Habe folgendes Problem:

Meine Taskleiste ist auf einmal weg. Sie ist eigentlich so eingestellt, das sie immer im Vordergrund sein soll. Aber ist Sie nicht. Sie ist einfach unsichtbar.

Sie ist weder verschoben, noch sonstiges. Wenn ich die Windows Taste drücke, öffnet sich auch anz normal das Fenster , aber die Taskleiste selber ist nicht da. 

Wenn ich Windows starte ist sie auch kurz zu sehen. Wenn ich Vollbildmodus habe ist Sie auch da wo sie immer sien soll, aber eben halt nicht zu sehen. Was ist das?


----------



## turboprinz (26. September 2005)

HiHo,
wie betreibst du denn dein Windoof, dass du es in den Fenstermodus schalten kannst?
Gruß der TURBOprinz


----------



## cyberoner (26. September 2005)

Mit Vollbildmodus meinte ich natürlich, wenn ich von minimiert also kleiner auf groß wechsel. Es geht immer genau bis dahin wo eigentlich die Taskleiste ist, nur eben das ich hier mien Hintergrundbild sehen und nicht die Taskleiste


----------



## Alex Duschek (26. September 2005)

Wenn du die Windows Taste drückst,dann im Startmenu rechtsklickst und dort unter Eigenschaften -> Taskleite reingehst,ist bei "Taskleiste immer im Vordergrund halten" schon ein Haken drinne?
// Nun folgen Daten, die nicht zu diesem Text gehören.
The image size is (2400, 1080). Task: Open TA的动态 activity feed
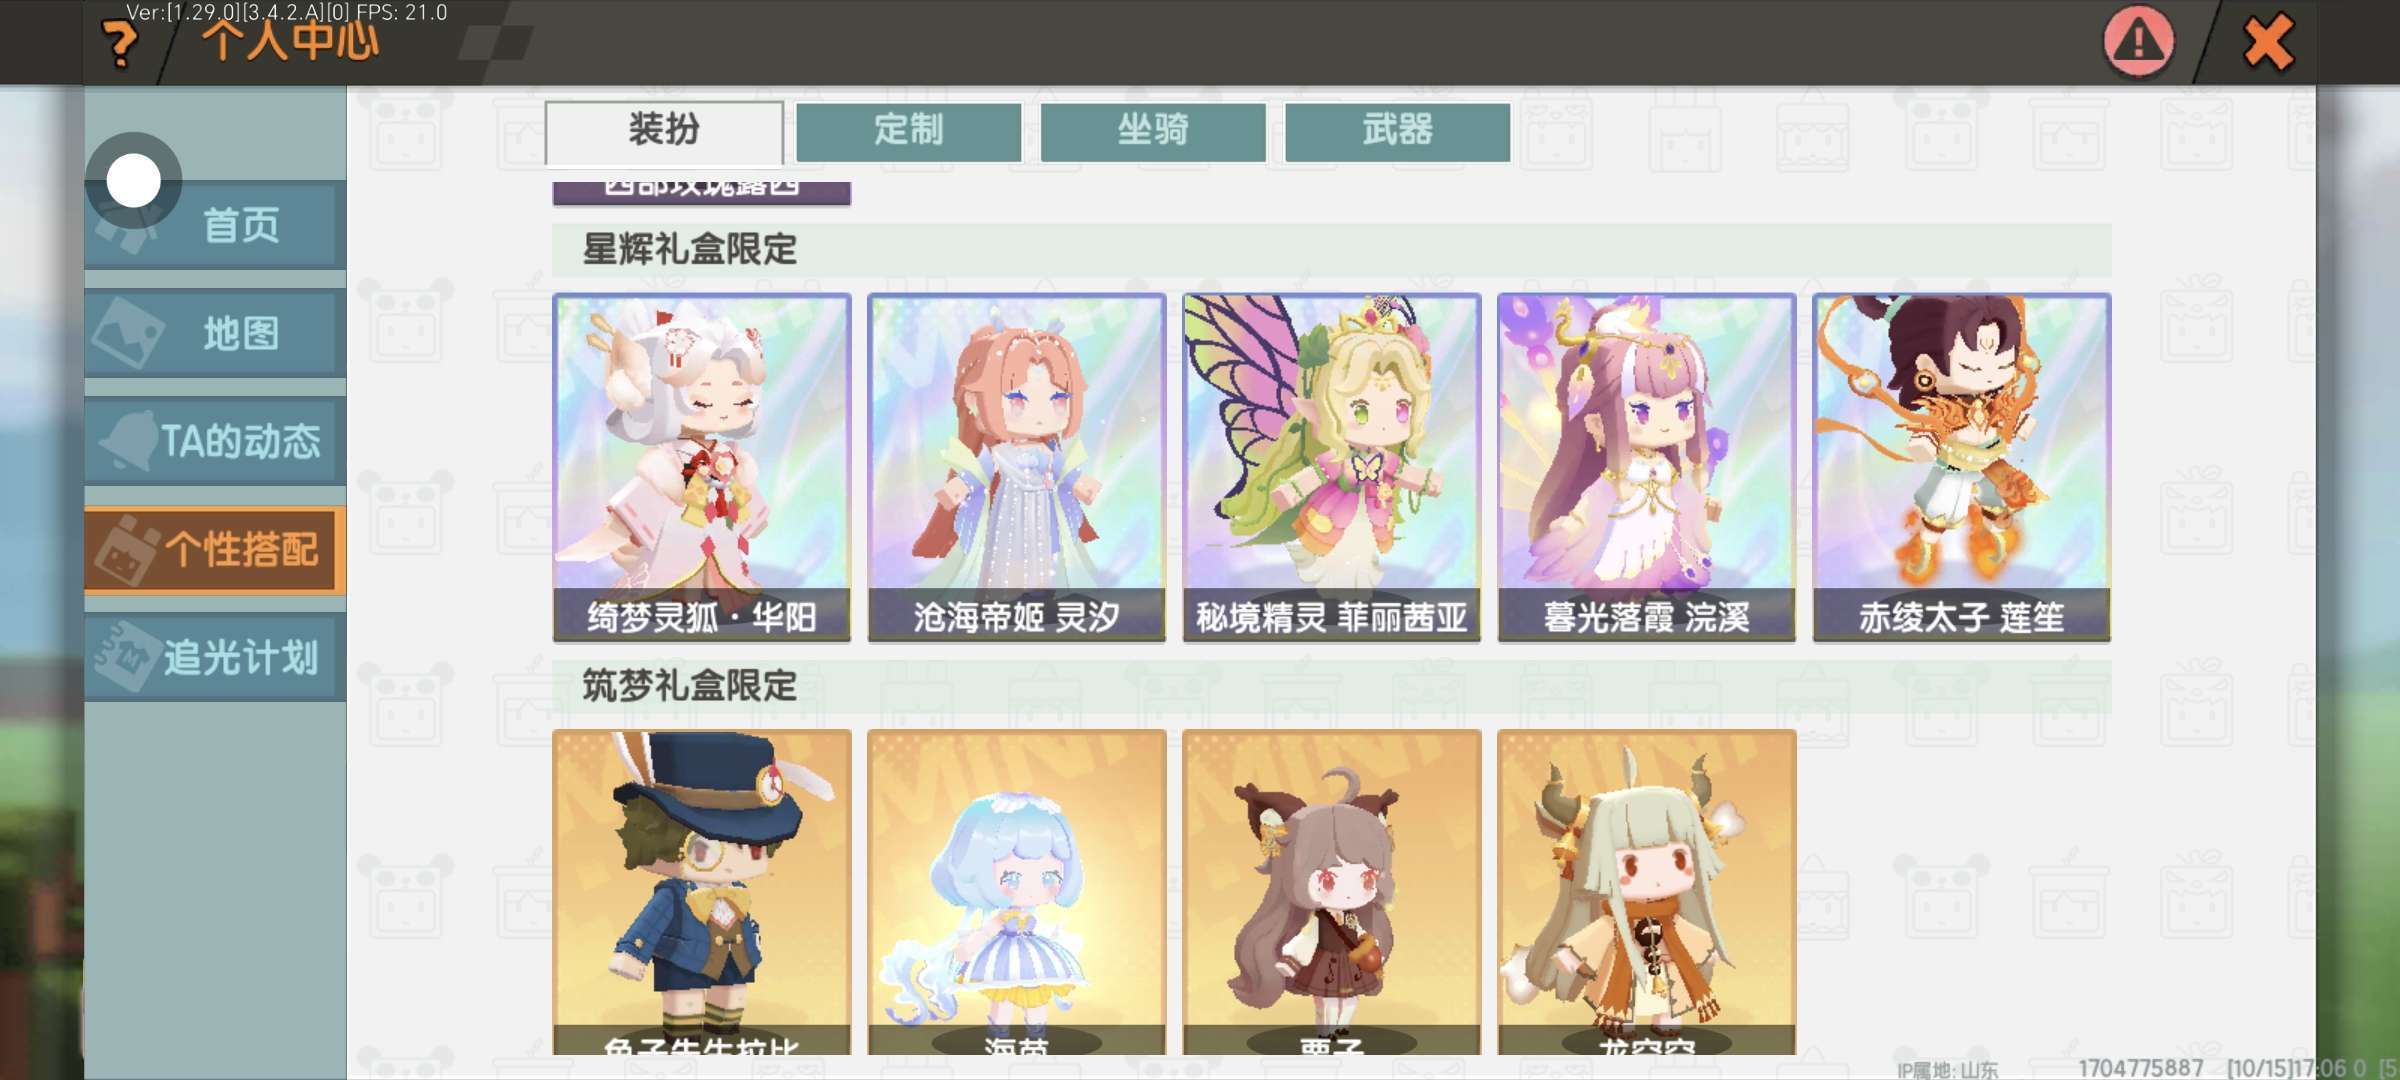coord(216,441)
Falls ja,hast du dann eine Software installiert,die das irgendwie immer rückgängig macht?
Also ich hab ObjectDock installiert,welches mir manchmal nach einem Systemstart meine Taskleiste versteckt.TuneUp Utilities oder andere Windows Tuning Programme o.Ä. können das sicher auch


----------